PLL Pre-Season Injury Prevention: Mobility and Activation Exercises
by Mike Giunta, DPT, CSCS >> Request an Appointment
As the medical team for the Premier Lacrosse League, we are focused on keeping athletes healthy throughout the season. Below is a list of exercise to perform over the next 8 weeks to prepare for training camp and reduce the risk of injury during the season.
90/90 Hip Stretch (2 x 1 min each side)
Orient your hips and legs into the 90/90 position. Keeping your spine straight, lean forward so your sternum is going directly over the knee. Hold for 1 minute, then switch sides. Repeat on the other side for 1 minute.
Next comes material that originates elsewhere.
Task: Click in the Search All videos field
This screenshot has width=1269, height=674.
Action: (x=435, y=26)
Open Book w/ Box Breathing (2 x 10 reps w/ 4 sec box breath each side) Start from side-lying position with the bottom arm grasping the knee holding it towards the ground. Rotate from the thoracic spine in the opposite direction. Once in full rotation, inhale through the nose for a count of 4, hold the breath for a count of 4, then exhale for a count of 4 before rotating back.
Spinal Decompression (2 x 1 min) With legs up the wall, internally rotate at both hips so the toes are pointing inwards and pulled towards the head. Reach overhead with wrists extended working to lengthen the spine. Hold for 1 minute, relax 1 arm at a time, then 1 leg at a time.
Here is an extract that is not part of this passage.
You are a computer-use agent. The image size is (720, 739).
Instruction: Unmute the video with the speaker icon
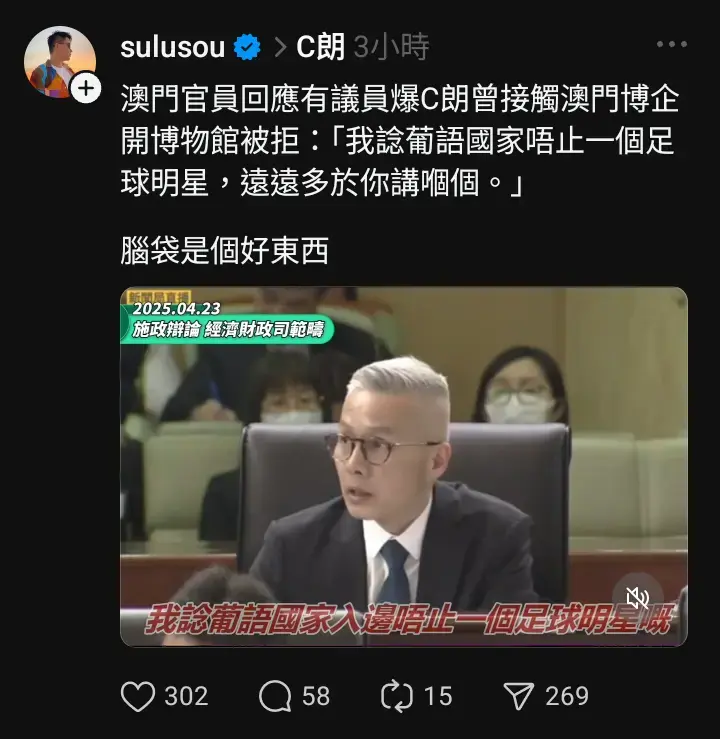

Shoulder CARs (2 x 5 reps each side) Build tension throughout the body by tightening the abs and glutes, pushing the shoulders down and making fists. Elevate your arm straight over the head in a controlled fashion, fighting for every degree of motion. At the top of the movement, when there is no more motion, begin internally rotating the shoulder and reaching backward as far as possible ending with the back of your palm against the hip. Reverse the motion by extending backward, then externally rotating the shoulder to bring the wrist, elbow and shoulder back to the starting position.
Adductor Thread the Needle (1-2 x 10 reps each side) Start with one knee down and one leg out to the side. Take hand behind head and rotate chest up toward ceiling, rotate back down and reach through to rotate toward foot that is out. Breathe in as you rotate up, breathe out as you rotate down and through.
Clams w/ Internal Rotation (2 x 15 reps each side)
Start lying on your side with a band around the knees and ankles. Without rolling backward, open the knees while keeping the heels together. Next, hold the knees open while you internally rotate the hip and lift your top heel above the height of the knee. Finish by closing the heels first, then closing the knees. Repeat.
Standing Fire Hydrant (2 x 15 reps each side)
Start in a mini squat position with band around knees. Stand and stabilize on one leg as you externally rotate other leg up and out. You should feel this in both glutes.
Overhead Squat w/ Resistance (2 x 10 reps)
Start by securing a light to medium band from a low surface. Lift the band overhead. Keeping the elbows straight sit back into a deep squat position. Drive upwards and squeeze the glutes at the top of the motion.
Adductor Knee Drives (2 x 10 reps each side) With your top leg stabilized on the top of a bench, lift up into a side plank position. Drive the knee of the bottom leg towards your chest while stabilizing the body with your stationary leg. Don’t forget to breathe, as well as incorporate the activation of the deep core and pelvic floor muscles.
Squat w/ External Hip Rotation (3 x 15 reps)
Place appropriate resistance band around knees with your feet hip-width apart. Perform a squatting motion while pushing the knees out into the band. Keep your back straight and abs tight. Squeeze the glutes when coming up out of the squat.
Ball Squeeze Rotations (3 x 10 reps each side)
Start by squeezing a ball in between the legs (8lbs used here). Draw the abdominals in and up and lift the ball into the air. Keeping the squeeze maintained, rotate just the lower body from side to side. If this is too challenging, try the following modification: reduce the weight of the ball or hold the ball higher up between either your calves or thighs.
Dying Bug w/ Paloff Press (2 x 10 reps each side) Lay on your back with abs pulled in and back flat while holding a side-pulling resistance band with arms extended towards the ceiling. Elevate your legs into table top position, extend one leg out straight, hovering it over the ground. Return to start position and repeat on other side.